Desde que Justo dejó de valerse por sí mismo, unos ocho años después de diagnosticarle la enfermedad, Fini no se ha separado de su vera. «El día a día es muy rutinario», reconoce. Nada más despertarse pasa unas tres horas con él. Le asea, le ayuda a vestirse y también ejerce de fisioterapeuta, ya que nunca se salta ni una sola postura de su rutina de ejercicios. «¡Ah!, y me afeita con navaja cada día», añade Justo. Tras esta rutina, él se pone sus gafas de trabajo –con un sensor incorporado que actúa de ratón– y retoma su labor de diseñador gráfico y de editor. «Soy muy exigente. No soporto ver faltas de ortografía», reconoce con una sonrisa de oreja a oreja. Se nota que siempre ha sido un hombre pícaro, bromista, vivido...

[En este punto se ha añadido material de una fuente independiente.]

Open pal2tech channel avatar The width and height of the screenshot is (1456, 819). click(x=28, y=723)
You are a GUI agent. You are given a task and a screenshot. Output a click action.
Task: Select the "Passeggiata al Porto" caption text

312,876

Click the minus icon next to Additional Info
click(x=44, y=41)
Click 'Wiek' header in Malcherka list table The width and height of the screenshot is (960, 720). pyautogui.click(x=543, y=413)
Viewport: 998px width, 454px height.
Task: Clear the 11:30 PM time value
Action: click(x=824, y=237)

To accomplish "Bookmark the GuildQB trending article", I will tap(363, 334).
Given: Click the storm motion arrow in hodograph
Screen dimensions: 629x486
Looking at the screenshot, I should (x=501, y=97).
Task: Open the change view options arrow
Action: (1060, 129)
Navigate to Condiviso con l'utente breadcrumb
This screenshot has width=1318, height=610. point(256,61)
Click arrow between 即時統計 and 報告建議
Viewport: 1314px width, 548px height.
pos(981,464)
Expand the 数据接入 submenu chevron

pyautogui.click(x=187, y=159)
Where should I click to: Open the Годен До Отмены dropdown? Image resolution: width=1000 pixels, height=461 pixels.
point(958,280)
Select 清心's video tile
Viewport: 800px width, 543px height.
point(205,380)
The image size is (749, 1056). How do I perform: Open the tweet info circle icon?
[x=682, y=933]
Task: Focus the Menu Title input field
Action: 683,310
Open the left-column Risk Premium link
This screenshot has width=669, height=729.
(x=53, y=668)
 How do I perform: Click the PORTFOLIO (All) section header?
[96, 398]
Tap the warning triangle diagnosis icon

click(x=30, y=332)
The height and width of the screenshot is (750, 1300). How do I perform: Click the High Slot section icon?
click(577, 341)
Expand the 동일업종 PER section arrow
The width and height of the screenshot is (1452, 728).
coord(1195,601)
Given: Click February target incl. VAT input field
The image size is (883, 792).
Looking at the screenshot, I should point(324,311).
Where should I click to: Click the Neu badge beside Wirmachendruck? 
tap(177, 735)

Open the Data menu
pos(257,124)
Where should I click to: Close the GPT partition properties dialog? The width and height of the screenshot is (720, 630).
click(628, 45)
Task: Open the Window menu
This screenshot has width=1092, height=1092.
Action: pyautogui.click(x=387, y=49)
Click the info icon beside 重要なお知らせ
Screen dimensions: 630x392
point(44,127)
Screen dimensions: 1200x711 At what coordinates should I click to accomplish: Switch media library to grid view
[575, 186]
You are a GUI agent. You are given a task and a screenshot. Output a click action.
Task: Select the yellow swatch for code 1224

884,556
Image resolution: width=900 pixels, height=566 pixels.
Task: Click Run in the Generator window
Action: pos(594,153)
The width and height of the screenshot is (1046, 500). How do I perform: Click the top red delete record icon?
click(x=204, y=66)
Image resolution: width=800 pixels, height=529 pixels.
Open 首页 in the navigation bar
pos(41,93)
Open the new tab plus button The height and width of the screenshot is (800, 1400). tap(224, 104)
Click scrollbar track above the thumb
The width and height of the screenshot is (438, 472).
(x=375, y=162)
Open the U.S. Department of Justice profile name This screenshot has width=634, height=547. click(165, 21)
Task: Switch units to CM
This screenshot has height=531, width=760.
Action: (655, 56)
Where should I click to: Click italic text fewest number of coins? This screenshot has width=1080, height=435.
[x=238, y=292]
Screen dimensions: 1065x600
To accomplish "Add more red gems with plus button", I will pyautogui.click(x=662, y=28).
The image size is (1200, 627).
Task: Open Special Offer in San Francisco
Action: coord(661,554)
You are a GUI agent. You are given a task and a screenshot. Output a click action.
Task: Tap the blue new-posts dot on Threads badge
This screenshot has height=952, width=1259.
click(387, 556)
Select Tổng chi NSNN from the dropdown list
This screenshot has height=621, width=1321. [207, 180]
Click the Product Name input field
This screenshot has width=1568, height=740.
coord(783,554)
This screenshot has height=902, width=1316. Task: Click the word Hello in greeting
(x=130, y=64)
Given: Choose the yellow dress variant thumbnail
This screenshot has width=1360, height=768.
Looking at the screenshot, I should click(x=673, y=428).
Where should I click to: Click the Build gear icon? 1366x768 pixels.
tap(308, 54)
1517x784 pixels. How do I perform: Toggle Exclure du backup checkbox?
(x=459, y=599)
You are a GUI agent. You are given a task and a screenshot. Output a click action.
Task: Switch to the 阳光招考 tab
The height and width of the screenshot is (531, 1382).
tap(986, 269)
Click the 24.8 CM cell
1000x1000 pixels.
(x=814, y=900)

«He cometido algunas irresponsabilidades», reconoce. Como la de conducir cuando ya tenía la enfermedad avanzada y le fallaba la fuerza de las piernas. Fini cuenta el «truco» que usaba para poder llevar el coche. «Aún tenía fuerza para pisar el pedal, pero no para levantarlo, así que con una goma, soltaba un poco y se subía». Estuvo así durante un año, hasta que un día paró en seco. Ya no quería conducir más. Algún músculo más le había fallado y ya no se sentía seguro.

Así ha transcurrido su vida, a base de retos, de ir por delante de la enfermedad. Dejar de trabajar «fue lo que peor llevé». En la fábrica de componentes electrónicos donde estaba empleado vieron que su situación empeoraba y tuvo que irse. Entonces, «monté mi propia empresa de Artes Gráficas», donde trabajó hasta que le dieron la invalidez absoluta. Fue en ese momento cuando la revista se convirtió en su vida. De las 12 páginas con las que empezaron, ahora hacen más de 80, gracias al apoyo de anunciantes y vecinos. «Es la única publicación en España hecha por un parapléjico y, además, es gratuita», dice con orgullo.

Se le empaña la mirada cuando le preguntamos por sus nietos. El mayor es el que más le cuida. «Se llama Gabriel y tiene 8 años, como el pequeño de Almería. Lo he pasado muy mal estos días». Así explica su emoción. No quiere que nos vayamos, le gustaría seguir hablando, de todo, salvo de su enfermedad. De eso, «ya he dicho todo».